Das wäre bitter nötig, denn "einfach weiter so" ist garantiert keine Option. Globalisierung und Digitalisierung gehen ungebremst weiter und sorgen weiter dafür, dass Arbeit mobiler und flexibler werden kann. Und, Hand aufs Herz, unter diesen Rahmenbedingungen: Wer hat denn stets 11 Stunden Ruhepause, wer hat jede Woche einen arbeitsfreien Tag, z. B. einen Sonntag also, an dem er nicht mal in Ruhe ein Konzept liest oder ein paar Meetings durch die kommende Woche schiebt? Die vielen kleinen Rechtsübertritte sind längst allgegenwärtig, es schert nur niemanden. Wo kein Kläger, da kein Richter. Bis gestern.

Wir können dem EuGH also dankbar sein, dass er dieses heiße Eisen anpackt. So gestalten wir die Arbeitswelt der Zukunft auf europäische Art: Wir sind global konkurrenzfähig, aber eben auch menschlich und fair.

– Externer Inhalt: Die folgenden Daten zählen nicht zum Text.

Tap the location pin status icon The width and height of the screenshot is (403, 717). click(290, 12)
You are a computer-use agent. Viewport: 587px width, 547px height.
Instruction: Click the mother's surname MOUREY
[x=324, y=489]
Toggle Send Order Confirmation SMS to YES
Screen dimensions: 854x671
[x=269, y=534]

Ich freue mich drauf. Packen wir’s an.

#ThinkPositive #LookForward

#WorkSmartNotHard #NewWork #NewLeaders #GlobalScale

#Digital #Flexible #Agile

David Hirsch

#gerneperDu Senior Berater / Senior Consultant (Future Workplace) bei ALH Gruppe

5 Jahre

Hallo Jochen,  auch von mir erstmal DANKE für den schönen Perspektivwechsel. Mir sind noch zwei/drei (Gegen-)Gedanken gekommen, die ich Dir schreiben wollte: - Die Zeiterfassung ist für mich eben kein Instrument der Selbstkontrolle, sondern ein Instrument, welches ich nicht freiwillig wählen würde. Im Begriff steckt ja schon, dass Zeit erfasst wird und keine Arbeit. Weiterer Gedanke: Müssten wir das denn dann nicht direkt mal umbenennen? - Auch ich kann mir sehr schöne Lösungen zum "Zeiterfassen" vorstellen, aber wer und wo zieht man denn die Grenze, was nun Arbeit und Freizeit ist.  Beipsiel: Wir "stechen" hier immer für die Mittagspause aus - allerdings drehen sich gefühlte 80% der Mittagsgespräche um dienstliche/geschäftliche Belange. Dann ist das doch eigentlich doch wieder Arbeitszeit oder? - Selbst diesen Post hier würde ich als "Arbeit" werten, da es mich in einer beruflichen Situation weiter bringt und dem Arbeitgeber einen hoffentlich besser informierten und mündigen Arbeitnehmer beschert. Ich kann mir aber sehr leicht vorstellen, dass eine sehr große Zahl der aktuellen Kollegen nicht im Traum daran denken würde, diesen Post als Arbeit zu definieren... was machen wir als damit?